:: Records supplied ::
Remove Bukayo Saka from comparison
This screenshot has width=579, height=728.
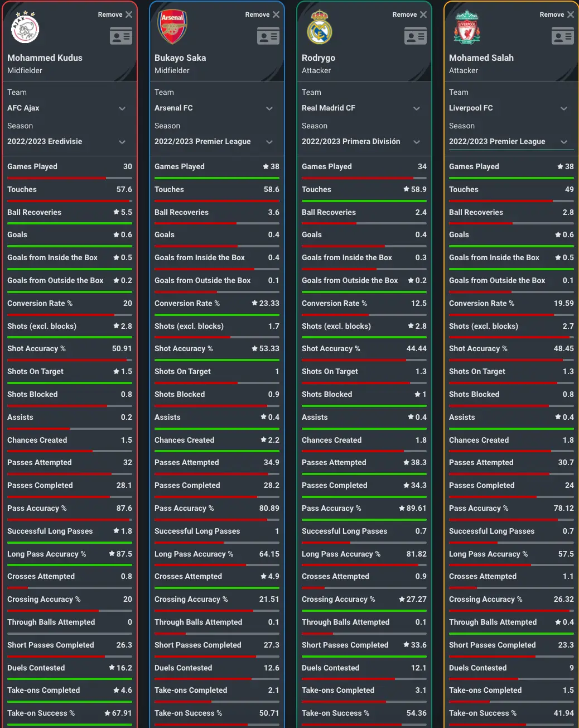tap(263, 15)
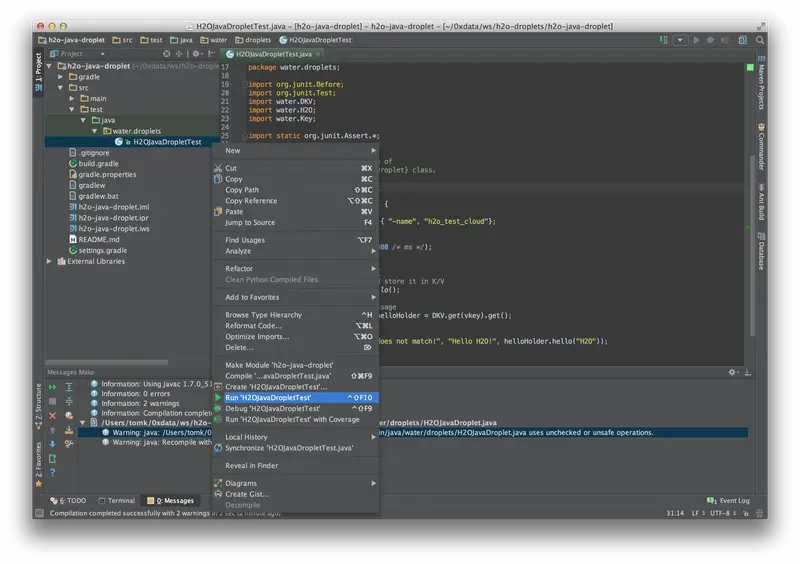Open Project panel settings gear icon

pyautogui.click(x=196, y=54)
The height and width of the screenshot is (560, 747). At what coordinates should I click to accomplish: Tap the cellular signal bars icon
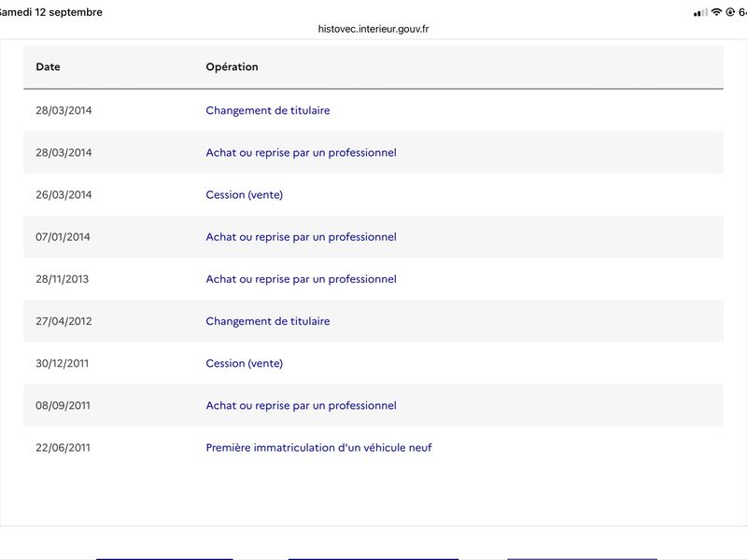pos(700,13)
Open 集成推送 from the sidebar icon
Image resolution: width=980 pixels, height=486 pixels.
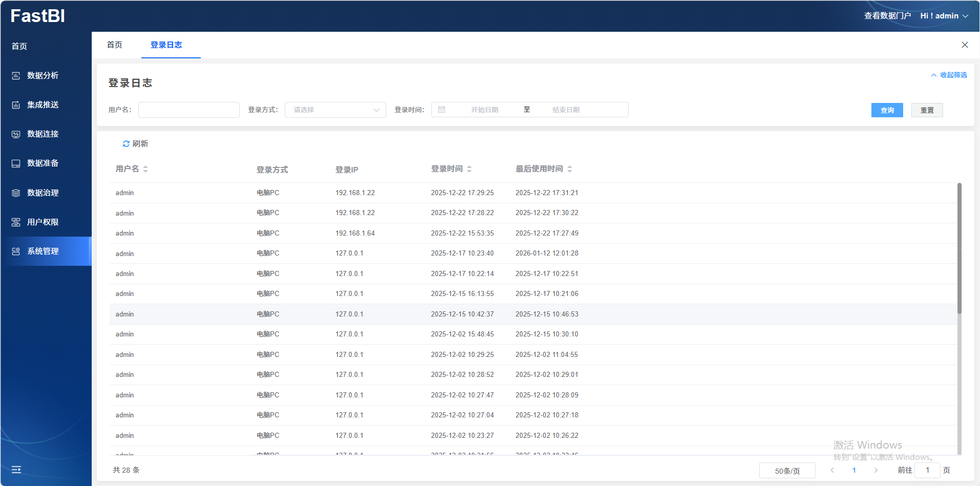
:::
**Required work**
The word "from" is the filter: copy every line of the listing above that contains it.

**Finished task**
Remove Bukayo Saka from comparison
Open 集成推送 from the sidebar icon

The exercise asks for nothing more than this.